■ **WHAT TO DO**
Copy out the Meissen sugar bowl passage below word for word, from start to finish.
------ DOCUMENT PASSAGE ------
PURCHASED FROM: Adolf Beckhardt, The Art Exchange, 1942/1943.
This sugar bowl from a coffee service is from the Smithsonian’s Hans Syz Collection of Meissen Porcelain. Dr. Syz (1894-1991) began his collection in the early years of World War II, when he purchased eighteenth-century Meissen table wares from the Art Exchange run by the New York dealer Adolf Beckhardt (1889-1962). Dr. Syz, a Swiss immigrant to the United States, collected Meissen porcelain while engaged in a professional career in psychiatry and the research of human behavior. He believed that cultural artifacts have an important role to play in enhancing our awareness and understanding of human creativity and its communication among peoples. His collection grew to represent this conviction.
------ DATA LINES ------
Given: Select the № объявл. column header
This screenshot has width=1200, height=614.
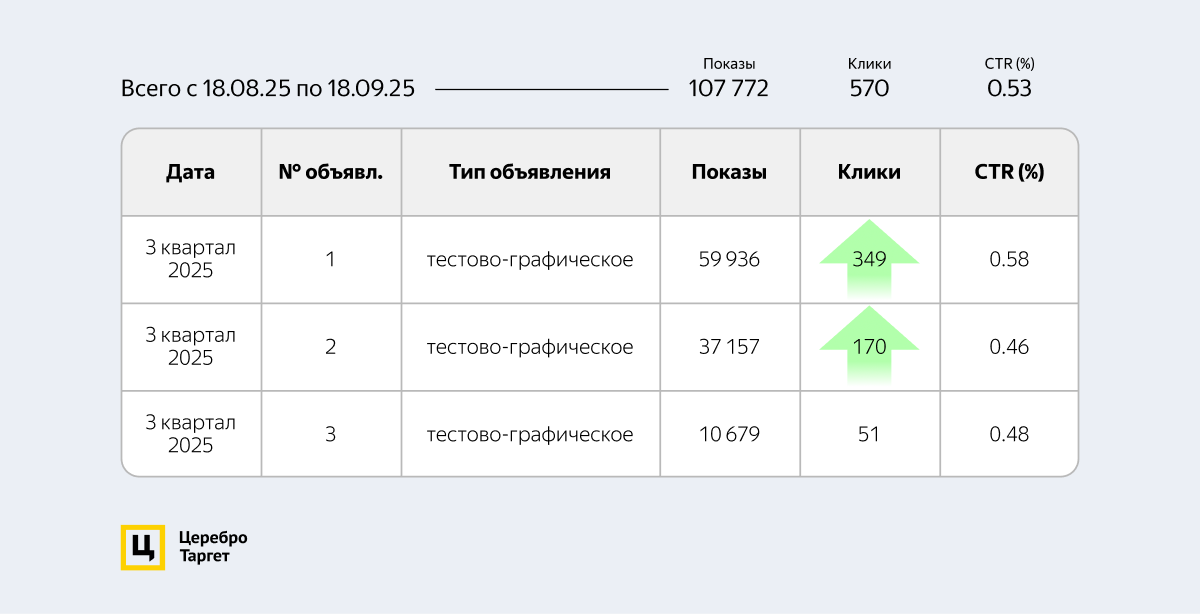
------
■ **TASK ANSWER**
PURCHASED FROM: Adolf Beckhardt, The Art Exchange, 1942/1943.
This sugar bowl from a coffee service is from the Smithsonian’s Hans Syz Collection of Meissen Porcelain. Dr. Syz (1894-1991) began his collection in the early years of World War II, when he purchased eighteenth-century Meissen table wares from the Art Exchange run by the New York dealer Adolf Beckhardt (1889-1962). Dr. Syz, a Swiss immigrant to the United States, collected Meissen porcelain while engaged in a professional career in psychiatry and the research of human behavior. He believed that cultural artifacts have an important role to play in enhancing our awareness and understanding of human creativity and its communication among peoples. His collection grew to represent this conviction.